§ **TASK GOAL**:
Rewrite the records below, swapping every "Services" for "Supplies" and leaving everything else unchanged.

(Entries from a dataset)
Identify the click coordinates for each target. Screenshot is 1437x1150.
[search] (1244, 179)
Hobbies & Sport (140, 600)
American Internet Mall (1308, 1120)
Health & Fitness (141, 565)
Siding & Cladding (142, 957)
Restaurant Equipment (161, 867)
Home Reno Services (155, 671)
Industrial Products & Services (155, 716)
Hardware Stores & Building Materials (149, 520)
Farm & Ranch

§ **ANSWER FOR THE TASK**:
Identify the click coordinates for each target. Screenshot is 1437x1150.
[search] (1244, 179)
Hobbies & Sport (140, 600)
American Internet Mall (1308, 1120)
Health & Fitness (141, 565)
Siding & Cladding (142, 957)
Restaurant Equipment (161, 867)
Home Reno Supplies (155, 671)
Industrial Products & Supplies (155, 716)
Hardware Stores & Building Materials (149, 520)
Farm & Ranch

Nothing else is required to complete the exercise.